Renault rollt auf dem Genfer Automobilsalon (09. bis 19. März) den ZOE e-Sport ins Rampenlicht. Das vollelektrische Konzeptauto soll Renaults Engagement für die Idee verkörpern, dass Elektroautos Spaß machen und schnell sein können.

Der Blaumann präsentiert sich in der gleichen landestypisch-markanten Lackierung wie die ‚Renault e.dams‘-Mannschaft in der FIA-Formel E-Weltmeisterschaft. Die Karosserie des ZOE e-Sport Concept ist komplett aus leichter Karbonfaser gefertigt. Daher ist das Gewicht von rund 1400 Kilogramm relativ gering - 450 kg entfallen allein auf die Batterien. Entsprechend sportlich ist die Beschleunigung aus dem Stand auf 100 km/h in 3,2 Sekunden. Bis zum Erreichen der elektronisch begrenzten Höchstgeschwindigkeit von 210 km/h benötigt das Elektrorennerle weniger als zehn Sekunden.

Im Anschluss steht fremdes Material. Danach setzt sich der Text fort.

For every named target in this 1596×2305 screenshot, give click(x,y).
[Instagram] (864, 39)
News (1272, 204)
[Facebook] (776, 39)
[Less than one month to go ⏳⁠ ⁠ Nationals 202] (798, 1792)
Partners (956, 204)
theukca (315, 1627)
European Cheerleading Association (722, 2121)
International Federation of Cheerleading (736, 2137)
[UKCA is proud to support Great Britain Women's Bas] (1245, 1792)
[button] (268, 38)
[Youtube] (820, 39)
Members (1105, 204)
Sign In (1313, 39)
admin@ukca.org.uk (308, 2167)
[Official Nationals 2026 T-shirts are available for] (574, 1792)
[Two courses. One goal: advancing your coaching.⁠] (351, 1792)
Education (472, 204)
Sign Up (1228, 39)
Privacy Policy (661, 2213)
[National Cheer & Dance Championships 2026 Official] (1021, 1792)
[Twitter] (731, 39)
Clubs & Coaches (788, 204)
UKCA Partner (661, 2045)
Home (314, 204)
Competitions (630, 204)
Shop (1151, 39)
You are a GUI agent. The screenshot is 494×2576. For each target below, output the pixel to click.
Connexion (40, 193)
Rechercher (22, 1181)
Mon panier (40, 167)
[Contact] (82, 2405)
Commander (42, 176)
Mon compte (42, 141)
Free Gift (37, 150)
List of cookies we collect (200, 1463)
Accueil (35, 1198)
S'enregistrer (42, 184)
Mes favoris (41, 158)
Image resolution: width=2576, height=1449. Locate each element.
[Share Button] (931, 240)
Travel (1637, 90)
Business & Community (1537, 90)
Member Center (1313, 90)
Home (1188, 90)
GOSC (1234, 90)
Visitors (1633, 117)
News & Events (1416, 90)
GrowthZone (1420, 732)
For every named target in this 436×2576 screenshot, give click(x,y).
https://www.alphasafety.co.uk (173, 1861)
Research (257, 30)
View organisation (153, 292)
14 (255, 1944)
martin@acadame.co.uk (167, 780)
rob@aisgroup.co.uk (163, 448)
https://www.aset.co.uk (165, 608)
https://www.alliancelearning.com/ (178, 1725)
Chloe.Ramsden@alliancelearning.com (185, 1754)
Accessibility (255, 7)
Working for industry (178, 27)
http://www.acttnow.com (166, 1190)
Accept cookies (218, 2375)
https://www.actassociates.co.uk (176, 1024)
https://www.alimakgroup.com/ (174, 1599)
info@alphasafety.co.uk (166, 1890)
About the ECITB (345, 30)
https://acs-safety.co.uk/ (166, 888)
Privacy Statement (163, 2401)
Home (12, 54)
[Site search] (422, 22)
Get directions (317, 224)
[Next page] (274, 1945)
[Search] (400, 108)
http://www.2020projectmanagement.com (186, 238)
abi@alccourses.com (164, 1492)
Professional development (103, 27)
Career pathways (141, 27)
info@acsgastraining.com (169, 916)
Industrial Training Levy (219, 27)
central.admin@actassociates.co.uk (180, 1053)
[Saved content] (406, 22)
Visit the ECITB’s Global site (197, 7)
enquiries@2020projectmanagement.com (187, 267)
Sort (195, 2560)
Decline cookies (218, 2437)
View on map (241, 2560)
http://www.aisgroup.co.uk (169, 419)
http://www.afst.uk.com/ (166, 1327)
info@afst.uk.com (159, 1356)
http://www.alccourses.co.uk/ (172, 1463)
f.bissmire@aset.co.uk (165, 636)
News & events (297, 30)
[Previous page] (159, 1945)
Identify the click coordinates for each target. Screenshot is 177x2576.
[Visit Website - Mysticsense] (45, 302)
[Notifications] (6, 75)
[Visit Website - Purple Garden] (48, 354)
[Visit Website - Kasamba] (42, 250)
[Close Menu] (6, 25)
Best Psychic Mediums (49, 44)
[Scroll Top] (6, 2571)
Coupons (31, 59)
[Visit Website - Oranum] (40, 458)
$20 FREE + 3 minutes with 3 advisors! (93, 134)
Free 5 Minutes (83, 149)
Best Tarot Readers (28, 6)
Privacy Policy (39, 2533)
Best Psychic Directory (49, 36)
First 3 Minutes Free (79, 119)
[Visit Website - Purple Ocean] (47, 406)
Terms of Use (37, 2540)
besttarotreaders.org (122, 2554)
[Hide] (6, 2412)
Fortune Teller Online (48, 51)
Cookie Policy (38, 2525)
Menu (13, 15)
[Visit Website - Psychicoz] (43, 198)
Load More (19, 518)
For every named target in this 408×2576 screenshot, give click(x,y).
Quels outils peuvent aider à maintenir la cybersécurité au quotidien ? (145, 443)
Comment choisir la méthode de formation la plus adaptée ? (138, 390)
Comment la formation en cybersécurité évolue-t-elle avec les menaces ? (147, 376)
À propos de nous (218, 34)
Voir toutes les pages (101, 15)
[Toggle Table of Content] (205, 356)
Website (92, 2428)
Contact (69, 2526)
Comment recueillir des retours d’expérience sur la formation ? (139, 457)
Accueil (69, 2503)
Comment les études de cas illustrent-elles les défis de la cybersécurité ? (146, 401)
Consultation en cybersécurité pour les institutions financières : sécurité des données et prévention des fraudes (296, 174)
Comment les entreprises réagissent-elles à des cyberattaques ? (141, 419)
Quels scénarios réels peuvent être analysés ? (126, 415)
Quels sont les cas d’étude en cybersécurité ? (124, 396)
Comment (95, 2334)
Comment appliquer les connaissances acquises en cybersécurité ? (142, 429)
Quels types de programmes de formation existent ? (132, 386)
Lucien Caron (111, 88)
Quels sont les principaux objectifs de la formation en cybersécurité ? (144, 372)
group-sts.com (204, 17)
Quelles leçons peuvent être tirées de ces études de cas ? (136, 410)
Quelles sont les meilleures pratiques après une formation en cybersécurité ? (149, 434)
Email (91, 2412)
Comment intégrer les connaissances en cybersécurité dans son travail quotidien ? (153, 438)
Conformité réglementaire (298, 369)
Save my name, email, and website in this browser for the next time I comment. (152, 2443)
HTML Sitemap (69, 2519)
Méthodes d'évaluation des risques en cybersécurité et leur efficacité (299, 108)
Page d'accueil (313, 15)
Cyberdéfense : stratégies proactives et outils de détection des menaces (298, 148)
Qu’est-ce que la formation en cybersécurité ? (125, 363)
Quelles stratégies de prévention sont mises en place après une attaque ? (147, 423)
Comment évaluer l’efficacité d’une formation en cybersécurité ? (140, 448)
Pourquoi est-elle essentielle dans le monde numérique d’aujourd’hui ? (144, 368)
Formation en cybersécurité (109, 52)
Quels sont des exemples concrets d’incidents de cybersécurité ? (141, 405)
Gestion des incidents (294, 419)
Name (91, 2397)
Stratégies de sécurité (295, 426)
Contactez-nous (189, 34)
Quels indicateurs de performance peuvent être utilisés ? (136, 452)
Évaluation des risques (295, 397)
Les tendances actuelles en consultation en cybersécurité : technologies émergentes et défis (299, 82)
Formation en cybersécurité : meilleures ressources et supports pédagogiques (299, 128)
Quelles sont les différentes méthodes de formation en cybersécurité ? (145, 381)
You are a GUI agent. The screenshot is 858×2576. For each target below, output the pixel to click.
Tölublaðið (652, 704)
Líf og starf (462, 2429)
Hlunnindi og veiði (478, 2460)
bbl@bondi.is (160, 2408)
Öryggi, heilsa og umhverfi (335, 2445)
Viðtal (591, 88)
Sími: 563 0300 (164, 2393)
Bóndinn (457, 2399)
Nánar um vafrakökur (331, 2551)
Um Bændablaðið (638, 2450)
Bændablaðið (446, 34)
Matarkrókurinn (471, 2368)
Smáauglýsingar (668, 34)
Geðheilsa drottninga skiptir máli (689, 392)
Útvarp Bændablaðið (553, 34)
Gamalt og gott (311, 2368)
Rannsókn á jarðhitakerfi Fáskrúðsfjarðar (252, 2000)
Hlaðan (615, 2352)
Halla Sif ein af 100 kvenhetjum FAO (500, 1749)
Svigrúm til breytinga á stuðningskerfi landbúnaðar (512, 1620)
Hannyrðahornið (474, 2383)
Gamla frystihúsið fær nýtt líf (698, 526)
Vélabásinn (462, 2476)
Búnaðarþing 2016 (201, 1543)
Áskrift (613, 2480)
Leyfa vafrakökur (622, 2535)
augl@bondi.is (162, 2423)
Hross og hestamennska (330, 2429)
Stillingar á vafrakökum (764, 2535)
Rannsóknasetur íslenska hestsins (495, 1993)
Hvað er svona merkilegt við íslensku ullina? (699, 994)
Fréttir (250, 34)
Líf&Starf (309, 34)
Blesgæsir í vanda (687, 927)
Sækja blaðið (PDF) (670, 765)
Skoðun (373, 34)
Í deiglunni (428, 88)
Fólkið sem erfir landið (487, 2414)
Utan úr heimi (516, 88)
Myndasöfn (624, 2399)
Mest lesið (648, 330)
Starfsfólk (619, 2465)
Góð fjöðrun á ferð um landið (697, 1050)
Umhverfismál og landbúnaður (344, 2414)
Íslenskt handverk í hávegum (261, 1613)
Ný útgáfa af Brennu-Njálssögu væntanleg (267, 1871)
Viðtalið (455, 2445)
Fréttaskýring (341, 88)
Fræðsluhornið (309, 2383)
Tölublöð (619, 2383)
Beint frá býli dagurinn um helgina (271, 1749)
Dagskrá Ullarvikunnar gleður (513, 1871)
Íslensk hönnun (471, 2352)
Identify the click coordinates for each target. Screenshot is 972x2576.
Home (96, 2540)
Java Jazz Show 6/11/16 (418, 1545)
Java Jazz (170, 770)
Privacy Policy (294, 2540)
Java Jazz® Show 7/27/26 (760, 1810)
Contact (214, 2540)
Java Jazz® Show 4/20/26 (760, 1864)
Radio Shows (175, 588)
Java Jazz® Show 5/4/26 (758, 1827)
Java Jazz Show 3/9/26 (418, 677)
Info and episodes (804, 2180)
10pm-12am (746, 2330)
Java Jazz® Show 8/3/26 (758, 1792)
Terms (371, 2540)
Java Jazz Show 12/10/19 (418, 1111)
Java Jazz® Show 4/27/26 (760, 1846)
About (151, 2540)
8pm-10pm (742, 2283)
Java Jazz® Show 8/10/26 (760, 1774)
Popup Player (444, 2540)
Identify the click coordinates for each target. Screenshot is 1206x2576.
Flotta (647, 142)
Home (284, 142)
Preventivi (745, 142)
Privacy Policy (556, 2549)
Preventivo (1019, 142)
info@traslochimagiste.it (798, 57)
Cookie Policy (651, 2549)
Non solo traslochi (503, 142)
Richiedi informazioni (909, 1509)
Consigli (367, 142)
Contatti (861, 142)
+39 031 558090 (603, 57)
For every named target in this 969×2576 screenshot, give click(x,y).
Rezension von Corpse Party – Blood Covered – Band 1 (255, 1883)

Beim Antrieb konnten die Entwickler des ZOE e-Sport Concept auf Entwicklungen der Ingenieure von Renault Sport Racing und des Renault e.dams Teams zurückgreifen. Zwei Elektromotoren in Front und Heck mit zusammen 340 kW/460 PS sorgen für eine Kraftentfaltung auf Supersportwagenniveau. Sie geben ihre Kraft auf die Vorder- und Hinterräder ab und gewährleisten so optimale Traktion. Die maximale Leistung und das volle Drehmoment von 640 Nm, verteilt auf jeweils 320 Nm pro Motor, stehen praktisch mit dem Anfahren zur Verfügung.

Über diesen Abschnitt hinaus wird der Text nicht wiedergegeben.